The records below must be copied out completely and exactly.

══════════

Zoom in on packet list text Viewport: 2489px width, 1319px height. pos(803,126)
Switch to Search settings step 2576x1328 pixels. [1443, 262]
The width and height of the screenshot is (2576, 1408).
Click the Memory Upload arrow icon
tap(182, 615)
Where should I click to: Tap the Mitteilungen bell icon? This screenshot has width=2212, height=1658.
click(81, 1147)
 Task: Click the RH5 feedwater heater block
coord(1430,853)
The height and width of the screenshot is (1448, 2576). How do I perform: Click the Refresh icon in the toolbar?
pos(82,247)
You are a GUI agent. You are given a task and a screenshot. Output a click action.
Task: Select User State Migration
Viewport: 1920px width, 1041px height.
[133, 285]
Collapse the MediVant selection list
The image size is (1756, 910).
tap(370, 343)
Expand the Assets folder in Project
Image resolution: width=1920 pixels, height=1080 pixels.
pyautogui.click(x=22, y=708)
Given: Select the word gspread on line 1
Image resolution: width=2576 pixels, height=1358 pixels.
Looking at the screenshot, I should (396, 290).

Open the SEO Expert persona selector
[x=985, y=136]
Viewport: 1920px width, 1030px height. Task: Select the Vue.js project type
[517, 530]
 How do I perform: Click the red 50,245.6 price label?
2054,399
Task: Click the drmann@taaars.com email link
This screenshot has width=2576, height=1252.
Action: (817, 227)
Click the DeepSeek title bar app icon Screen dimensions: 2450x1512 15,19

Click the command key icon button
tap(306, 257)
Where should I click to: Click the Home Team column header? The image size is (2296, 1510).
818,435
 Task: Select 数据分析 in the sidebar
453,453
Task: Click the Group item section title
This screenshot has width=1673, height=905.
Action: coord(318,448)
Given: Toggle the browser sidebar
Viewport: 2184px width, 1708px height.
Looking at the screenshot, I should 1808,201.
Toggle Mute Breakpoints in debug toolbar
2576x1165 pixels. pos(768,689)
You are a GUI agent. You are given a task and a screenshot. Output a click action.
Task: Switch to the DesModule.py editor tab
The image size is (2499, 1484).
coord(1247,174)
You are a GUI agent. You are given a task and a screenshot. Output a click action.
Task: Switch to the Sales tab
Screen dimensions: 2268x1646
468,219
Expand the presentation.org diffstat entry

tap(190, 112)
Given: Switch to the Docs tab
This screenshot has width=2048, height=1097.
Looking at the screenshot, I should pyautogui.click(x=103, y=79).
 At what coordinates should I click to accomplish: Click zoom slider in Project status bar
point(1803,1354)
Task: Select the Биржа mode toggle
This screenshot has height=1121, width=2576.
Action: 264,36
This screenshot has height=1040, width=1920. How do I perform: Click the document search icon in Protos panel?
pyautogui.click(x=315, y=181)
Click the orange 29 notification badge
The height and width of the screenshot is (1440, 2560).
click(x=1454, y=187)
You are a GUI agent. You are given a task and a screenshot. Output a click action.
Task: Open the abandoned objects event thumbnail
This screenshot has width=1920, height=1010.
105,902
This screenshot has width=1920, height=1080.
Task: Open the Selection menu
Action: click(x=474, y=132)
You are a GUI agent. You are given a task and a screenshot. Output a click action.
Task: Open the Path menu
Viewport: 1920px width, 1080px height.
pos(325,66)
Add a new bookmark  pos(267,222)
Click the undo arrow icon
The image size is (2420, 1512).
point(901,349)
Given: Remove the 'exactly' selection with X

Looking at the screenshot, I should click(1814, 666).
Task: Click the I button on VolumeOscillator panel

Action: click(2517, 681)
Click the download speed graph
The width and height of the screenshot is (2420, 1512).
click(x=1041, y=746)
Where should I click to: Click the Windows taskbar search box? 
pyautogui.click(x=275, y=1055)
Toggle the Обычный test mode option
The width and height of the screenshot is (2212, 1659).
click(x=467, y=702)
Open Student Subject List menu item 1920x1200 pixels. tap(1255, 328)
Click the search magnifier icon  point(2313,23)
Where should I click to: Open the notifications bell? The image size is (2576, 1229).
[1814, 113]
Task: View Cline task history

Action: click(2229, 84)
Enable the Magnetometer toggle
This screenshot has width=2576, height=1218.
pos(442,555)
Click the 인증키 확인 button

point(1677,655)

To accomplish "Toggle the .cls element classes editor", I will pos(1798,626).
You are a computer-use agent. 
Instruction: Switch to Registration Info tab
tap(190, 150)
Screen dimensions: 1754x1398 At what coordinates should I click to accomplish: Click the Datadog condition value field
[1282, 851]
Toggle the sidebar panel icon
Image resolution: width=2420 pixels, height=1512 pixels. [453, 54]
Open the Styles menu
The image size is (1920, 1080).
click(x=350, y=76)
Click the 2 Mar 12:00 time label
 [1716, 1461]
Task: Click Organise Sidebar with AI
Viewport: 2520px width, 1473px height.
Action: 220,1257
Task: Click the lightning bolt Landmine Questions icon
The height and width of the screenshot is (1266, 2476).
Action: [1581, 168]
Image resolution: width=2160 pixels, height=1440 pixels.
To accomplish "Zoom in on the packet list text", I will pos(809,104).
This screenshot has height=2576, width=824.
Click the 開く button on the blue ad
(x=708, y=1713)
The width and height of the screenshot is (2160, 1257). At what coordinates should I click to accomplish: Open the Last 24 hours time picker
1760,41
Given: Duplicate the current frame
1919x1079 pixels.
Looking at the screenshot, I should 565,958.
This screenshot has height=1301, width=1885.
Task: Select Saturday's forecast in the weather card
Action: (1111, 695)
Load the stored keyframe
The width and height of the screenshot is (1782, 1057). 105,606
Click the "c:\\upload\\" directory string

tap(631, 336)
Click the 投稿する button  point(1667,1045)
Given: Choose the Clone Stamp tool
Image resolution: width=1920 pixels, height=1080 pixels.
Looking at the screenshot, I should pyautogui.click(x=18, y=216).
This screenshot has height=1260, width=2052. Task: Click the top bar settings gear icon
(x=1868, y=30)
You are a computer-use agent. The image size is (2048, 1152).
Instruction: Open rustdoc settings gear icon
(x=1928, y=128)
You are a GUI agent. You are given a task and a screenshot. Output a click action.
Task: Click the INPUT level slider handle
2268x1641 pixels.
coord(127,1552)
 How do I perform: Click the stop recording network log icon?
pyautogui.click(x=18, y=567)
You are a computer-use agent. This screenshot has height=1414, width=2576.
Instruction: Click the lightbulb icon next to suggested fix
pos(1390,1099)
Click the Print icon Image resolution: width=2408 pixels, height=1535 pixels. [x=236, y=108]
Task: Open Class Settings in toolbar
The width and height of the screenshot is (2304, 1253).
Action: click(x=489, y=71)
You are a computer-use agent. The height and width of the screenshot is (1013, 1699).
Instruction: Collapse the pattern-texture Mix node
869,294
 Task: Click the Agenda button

══════════

(TASK SOLUTION)
Zoom in on packet list text Viewport: 2489px width, 1319px height. pos(803,126)
Switch to Search settings step 2576x1328 pixels. [1443, 262]
The width and height of the screenshot is (2576, 1408).
Click the Memory Upload arrow icon
tap(182, 615)
Where should I click to: Tap the Mitteilungen bell icon? This screenshot has width=2212, height=1658.
click(81, 1147)
 Task: Click the RH5 feedwater heater block
coord(1430,853)
The height and width of the screenshot is (1448, 2576). How do I perform: Click the Refresh icon in the toolbar?
pos(82,247)
You are a GUI agent. You are given a task and a screenshot. Output a click action.
Task: Select User State Migration
Viewport: 1920px width, 1041px height.
[133, 285]
Collapse the MediVant selection list
The image size is (1756, 910).
tap(370, 343)
Expand the Assets folder in Project
Image resolution: width=1920 pixels, height=1080 pixels.
pyautogui.click(x=22, y=708)
Given: Select the word gspread on line 1
Image resolution: width=2576 pixels, height=1358 pixels.
Looking at the screenshot, I should (396, 290).

Open the SEO Expert persona selector
[x=985, y=136]
Viewport: 1920px width, 1030px height. Task: Select the Vue.js project type
[517, 530]
 How do I perform: Click the red 50,245.6 price label?
2054,399
Task: Click the drmann@taaars.com email link
This screenshot has width=2576, height=1252.
Action: (817, 227)
Click the DeepSeek title bar app icon Screen dimensions: 2450x1512 15,19

Click the command key icon button
tap(306, 257)
Where should I click to: Click the Home Team column header? The image size is (2296, 1510).
818,435
 Task: Select 数据分析 in the sidebar
453,453
Task: Click the Group item section title
This screenshot has width=1673, height=905.
Action: coord(318,448)
Given: Toggle the browser sidebar
Viewport: 2184px width, 1708px height.
Looking at the screenshot, I should 1808,201.
Toggle Mute Breakpoints in debug toolbar
2576x1165 pixels. pos(768,689)
You are a GUI agent. You are given a task and a screenshot. Output a click action.
Task: Switch to the DesModule.py editor tab
The image size is (2499, 1484).
coord(1247,174)
You are a GUI agent. You are given a task and a screenshot. Output a click action.
Task: Switch to the Sales tab
Screen dimensions: 2268x1646
468,219
Expand the presentation.org diffstat entry

tap(190, 112)
Given: Switch to the Docs tab
This screenshot has width=2048, height=1097.
Looking at the screenshot, I should pyautogui.click(x=103, y=79).
 At what coordinates should I click to accomplish: Click zoom slider in Project status bar
point(1803,1354)
Task: Select the Биржа mode toggle
This screenshot has height=1121, width=2576.
Action: 264,36
This screenshot has height=1040, width=1920. How do I perform: Click the document search icon in Protos panel?
pyautogui.click(x=315, y=181)
Click the orange 29 notification badge
The height and width of the screenshot is (1440, 2560).
click(x=1454, y=187)
You are a GUI agent. You are given a task and a screenshot. Output a click action.
Task: Open the abandoned objects event thumbnail
This screenshot has width=1920, height=1010.
105,902
This screenshot has width=1920, height=1080.
Task: Open the Selection menu
Action: click(x=474, y=132)
You are a GUI agent. You are given a task and a screenshot. Output a click action.
Task: Open the Path menu
Viewport: 1920px width, 1080px height.
pos(325,66)
Add a new bookmark  pos(267,222)
Click the undo arrow icon
The image size is (2420, 1512).
point(901,349)
Given: Remove the 'exactly' selection with X

Looking at the screenshot, I should click(1814, 666).
Task: Click the I button on VolumeOscillator panel

Action: click(2517, 681)
Click the download speed graph
The width and height of the screenshot is (2420, 1512).
click(x=1041, y=746)
Where should I click to: Click the Windows taskbar search box? 
pyautogui.click(x=275, y=1055)
Toggle the Обычный test mode option
The width and height of the screenshot is (2212, 1659).
click(x=467, y=702)
Open Student Subject List menu item 1920x1200 pixels. tap(1255, 328)
Click the search magnifier icon  point(2313,23)
Where should I click to: Open the notifications bell? The image size is (2576, 1229).
[1814, 113]
Task: View Cline task history

Action: click(2229, 84)
Enable the Magnetometer toggle
This screenshot has width=2576, height=1218.
pos(442,555)
Click the 인증키 확인 button

point(1677,655)

To accomplish "Toggle the .cls element classes editor", I will pos(1798,626).
You are a computer-use agent. 
Instruction: Switch to Registration Info tab
tap(190, 150)
Screen dimensions: 1754x1398 At what coordinates should I click to accomplish: Click the Datadog condition value field
[1282, 851]
Toggle the sidebar panel icon
Image resolution: width=2420 pixels, height=1512 pixels. [453, 54]
Open the Styles menu
The image size is (1920, 1080).
click(x=350, y=76)
Click the 2 Mar 12:00 time label
 [1716, 1461]
Task: Click Organise Sidebar with AI
Viewport: 2520px width, 1473px height.
Action: 220,1257
Task: Click the lightning bolt Landmine Questions icon
The height and width of the screenshot is (1266, 2476).
Action: [1581, 168]
Image resolution: width=2160 pixels, height=1440 pixels.
To accomplish "Zoom in on the packet list text", I will pos(809,104).
This screenshot has height=2576, width=824.
Click the 開く button on the blue ad
(x=708, y=1713)
The width and height of the screenshot is (2160, 1257). At what coordinates should I click to accomplish: Open the Last 24 hours time picker
1760,41
Given: Duplicate the current frame
1919x1079 pixels.
Looking at the screenshot, I should 565,958.
This screenshot has height=1301, width=1885.
Task: Select Saturday's forecast in the weather card
Action: (1111, 695)
Load the stored keyframe
The width and height of the screenshot is (1782, 1057). 105,606
Click the "c:\\upload\\" directory string

tap(631, 336)
Click the 投稿する button  point(1667,1045)
Given: Choose the Clone Stamp tool
Image resolution: width=1920 pixels, height=1080 pixels.
Looking at the screenshot, I should pyautogui.click(x=18, y=216).
This screenshot has height=1260, width=2052. Task: Click the top bar settings gear icon
(x=1868, y=30)
You are a computer-use agent. The image size is (2048, 1152).
Instruction: Open rustdoc settings gear icon
(x=1928, y=128)
You are a GUI agent. You are given a task and a screenshot. Output a click action.
Task: Click the INPUT level slider handle
2268x1641 pixels.
coord(127,1552)
 How do I perform: Click the stop recording network log icon?
pyautogui.click(x=18, y=567)
You are a computer-use agent. This screenshot has height=1414, width=2576.
Instruction: Click the lightbulb icon next to suggested fix
pos(1390,1099)
Click the Print icon Image resolution: width=2408 pixels, height=1535 pixels. [x=236, y=108]
Task: Open Class Settings in toolbar
The width and height of the screenshot is (2304, 1253).
Action: click(x=489, y=71)
You are a computer-use agent. The height and width of the screenshot is (1013, 1699).
Instruction: Collapse the pattern-texture Mix node
869,294
 Task: Click the Agenda button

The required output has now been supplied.